They held the meeting in what used to be the Assembly Hall.

Used to be was a kind phrase. The hall had once been the grandest public space in Luminaurora, a vast circular chamber with vaulted ceilings and mahna-infused stone that glowed with a soft, warm light during important gatherings. The acoustics had been designed by a Learned Faction architect three centuries ago, crafted so that a person speaking at the central podium could be heard clearly in every seat without raising their voice. It had hosted trials, celebrations, policy debates, and the occasional screaming match between faction leaders who disagreed about everything from daemon extermination protocols to the proper allocation of magji tool resources.

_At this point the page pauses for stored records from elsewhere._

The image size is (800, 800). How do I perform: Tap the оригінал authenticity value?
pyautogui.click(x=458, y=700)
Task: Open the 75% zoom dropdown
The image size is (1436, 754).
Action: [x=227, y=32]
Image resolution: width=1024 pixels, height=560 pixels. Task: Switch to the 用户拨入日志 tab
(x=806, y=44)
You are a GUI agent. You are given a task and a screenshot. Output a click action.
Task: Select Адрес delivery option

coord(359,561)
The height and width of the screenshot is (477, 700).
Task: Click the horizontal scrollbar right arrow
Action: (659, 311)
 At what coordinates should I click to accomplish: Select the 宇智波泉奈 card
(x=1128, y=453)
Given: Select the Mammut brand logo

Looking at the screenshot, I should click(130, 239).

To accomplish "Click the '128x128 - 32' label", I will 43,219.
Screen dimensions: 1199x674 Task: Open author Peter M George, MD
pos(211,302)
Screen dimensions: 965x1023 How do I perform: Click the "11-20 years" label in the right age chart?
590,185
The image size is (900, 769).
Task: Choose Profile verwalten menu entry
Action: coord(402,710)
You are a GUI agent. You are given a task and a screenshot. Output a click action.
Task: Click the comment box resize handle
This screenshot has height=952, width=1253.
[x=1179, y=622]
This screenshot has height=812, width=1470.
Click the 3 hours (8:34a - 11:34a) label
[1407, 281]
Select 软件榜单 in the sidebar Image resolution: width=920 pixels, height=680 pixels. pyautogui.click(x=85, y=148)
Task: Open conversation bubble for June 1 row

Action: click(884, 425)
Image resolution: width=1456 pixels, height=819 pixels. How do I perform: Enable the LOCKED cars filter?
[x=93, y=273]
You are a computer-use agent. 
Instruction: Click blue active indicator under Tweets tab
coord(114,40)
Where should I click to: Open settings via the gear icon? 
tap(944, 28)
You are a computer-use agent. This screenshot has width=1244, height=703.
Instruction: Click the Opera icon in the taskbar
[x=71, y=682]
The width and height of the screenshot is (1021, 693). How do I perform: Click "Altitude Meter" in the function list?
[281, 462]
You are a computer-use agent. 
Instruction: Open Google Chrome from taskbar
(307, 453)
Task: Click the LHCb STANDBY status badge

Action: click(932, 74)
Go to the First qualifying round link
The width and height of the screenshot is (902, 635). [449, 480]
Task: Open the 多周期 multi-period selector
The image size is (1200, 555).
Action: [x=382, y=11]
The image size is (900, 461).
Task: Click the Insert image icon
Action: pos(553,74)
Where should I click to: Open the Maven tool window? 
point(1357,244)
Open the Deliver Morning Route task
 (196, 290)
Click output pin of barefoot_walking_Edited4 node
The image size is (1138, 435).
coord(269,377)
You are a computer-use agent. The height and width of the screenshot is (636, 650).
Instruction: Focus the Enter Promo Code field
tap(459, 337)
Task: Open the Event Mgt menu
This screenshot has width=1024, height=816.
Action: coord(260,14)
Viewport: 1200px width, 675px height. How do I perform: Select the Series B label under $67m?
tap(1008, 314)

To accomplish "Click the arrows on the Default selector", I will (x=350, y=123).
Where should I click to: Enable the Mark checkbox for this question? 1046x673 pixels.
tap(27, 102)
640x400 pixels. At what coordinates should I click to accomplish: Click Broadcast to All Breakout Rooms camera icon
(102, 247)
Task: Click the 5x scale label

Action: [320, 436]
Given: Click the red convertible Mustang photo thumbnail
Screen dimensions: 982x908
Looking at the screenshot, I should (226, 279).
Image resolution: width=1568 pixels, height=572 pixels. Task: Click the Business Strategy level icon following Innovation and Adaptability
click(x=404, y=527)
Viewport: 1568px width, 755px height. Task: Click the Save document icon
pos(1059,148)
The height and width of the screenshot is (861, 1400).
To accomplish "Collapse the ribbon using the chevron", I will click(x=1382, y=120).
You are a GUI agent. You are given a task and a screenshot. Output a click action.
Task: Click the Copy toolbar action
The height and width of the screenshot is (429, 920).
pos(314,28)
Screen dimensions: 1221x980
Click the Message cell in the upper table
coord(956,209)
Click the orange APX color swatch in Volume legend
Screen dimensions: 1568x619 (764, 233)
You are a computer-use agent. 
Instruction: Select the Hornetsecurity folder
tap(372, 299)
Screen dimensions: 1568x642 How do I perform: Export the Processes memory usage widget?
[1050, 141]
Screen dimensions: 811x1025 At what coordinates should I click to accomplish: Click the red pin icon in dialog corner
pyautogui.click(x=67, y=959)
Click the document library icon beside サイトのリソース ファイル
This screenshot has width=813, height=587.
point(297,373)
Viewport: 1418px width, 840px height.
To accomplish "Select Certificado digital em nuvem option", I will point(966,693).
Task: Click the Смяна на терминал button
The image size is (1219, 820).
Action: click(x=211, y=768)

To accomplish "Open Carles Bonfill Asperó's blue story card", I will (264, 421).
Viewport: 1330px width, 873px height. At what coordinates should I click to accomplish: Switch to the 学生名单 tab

Now half the ceiling was missing. A section of the eastern wall had collapsed inward during the assault, leaving a gap through which the grey morning sky was visible. Dust and rubble covered most of the seating. The podium was intact, but the floor around it was cracked and stained with things that the cleaning crews hadn't gotten to yet. The mahna-infused stone had gone dark in places where the structural integrity had been compromised, leaving patches of dead grey amid the surviving glow like missing teeth in an old man's smile.

They'd cleared enough space for perhaps forty people to sit. Not the thousands that the hall had been built to accommodate. Just forty. The leadership. The decision-makers. The people who had survived the worst night in the Organization of Magjistars' modern history and now had to figure out what came next.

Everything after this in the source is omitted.